It can be a perilous balancing act for behavioral health providers looking to disrupt the status quo through innovation.
On one hand, novel concepts have the potential to genuinely move things forward for the organization or for its patients. But on the other hand, providers have to work within the confines imposed by the payer and regulatory environments.
If this balance falls out of alignment, it could spell disaster for that company.
“The goal is always to try to do something that balances being unique enough for your program but also standard enough that you can do it with everyone,” Lauren Morrell, co-founder and CEO of Willow Health, said during a panel discussion at INVEST 2025.
Willow Health provides virtual urgent behavioral health care. It provides an alternative space to the emergency department for those who are experiencing suicidal ideation, severe depression, severe anxiety, or challenges with bipolar disorder.
Having a model with a clear chance of success within the current paradigm has wider latitude for clinical flexibility, which can drive improved outcomes. Meeting the key needs of providers and patients helps satisfy the demands on the economic side of the scale.
“The fact that we were able to avoid emergency room stays, that helps with making the business case,” Morrell said of the Willow Health model.
The example of preventing emergency room admissions demonstrates the economic viability of a new care offering by addressing payers’ needs. While health plans may consider behavioral health benefits as a separate part of their business relative to physical health care benefits, payers most often align their priorities around the total cost of care for members. This presents a challenge for behavioral health providers. Behavioral health costs are relatively small within health plans compared to other services. However, research finds overall cost savings relative to increased spending on behavioral health.
For more established behavioral health entities, the conversation becomes more systemic — about addressing market issues to ensure patients get better, payers can succeed and payers address rising costs.

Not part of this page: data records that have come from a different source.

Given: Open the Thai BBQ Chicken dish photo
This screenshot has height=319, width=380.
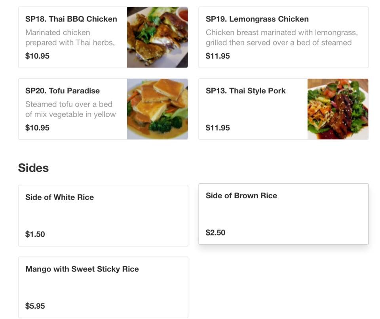Looking at the screenshot, I should click(157, 37).
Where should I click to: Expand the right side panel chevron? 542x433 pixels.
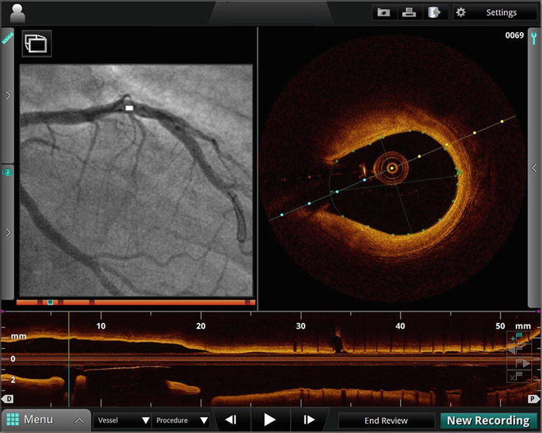click(535, 168)
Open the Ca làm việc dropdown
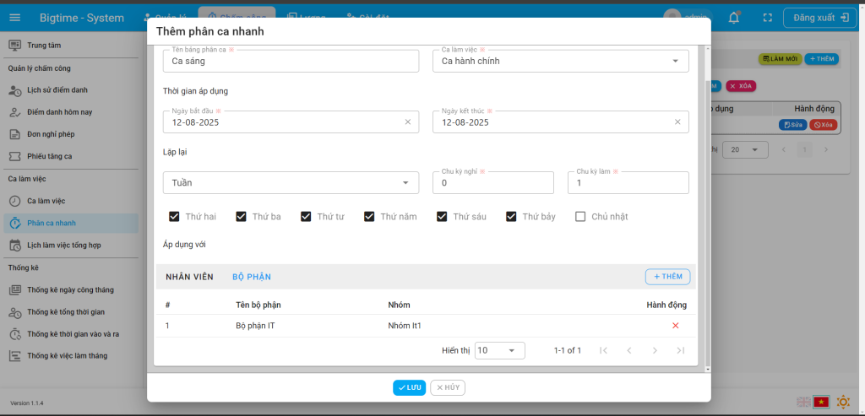Image resolution: width=865 pixels, height=416 pixels. 560,61
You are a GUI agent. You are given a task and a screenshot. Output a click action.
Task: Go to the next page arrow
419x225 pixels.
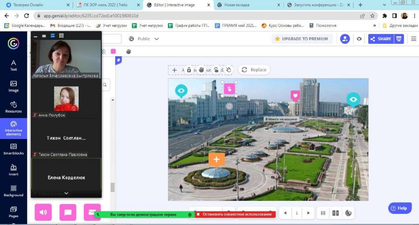[x=308, y=213]
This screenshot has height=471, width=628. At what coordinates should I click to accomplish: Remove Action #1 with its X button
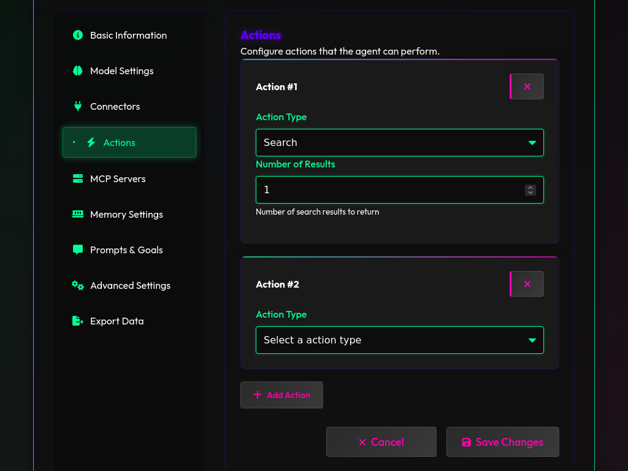[527, 86]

“There is a lack of alignment in the care ecosystem,” Anh Le Kremer, chief strategy and development officer for Sagent Behavioral Health, said during the panel. “The conversations that we’ve had a lot with payers is about how we align the incentives amongst behavioral health, medical specialties and primary care to really recognize the value that behavioral health brings to the ecosystem. I think that’s still a work in progress. Payers haven’t figured that out.”
Sagent Behavioral Health, formerly Nystrom & Associates, is a New Brighton, Minnesota-based outpatient mental health care provider that operates 84 locations in five states. It has been in operation for more than 30 years.
Despite challenges with payers, the panel largely pointed to regulatory issues as the prime limiter on innovation in behavioral health.
“Our bottlenecks aren’t really on the care delivery side,” Charles Raisch, CEO of TownHome Health, said during the panel. “If we look at it from a macro perspective, we have to plan efficiently to make sure that we have that license coming in every state when the new facility is ready to launch.”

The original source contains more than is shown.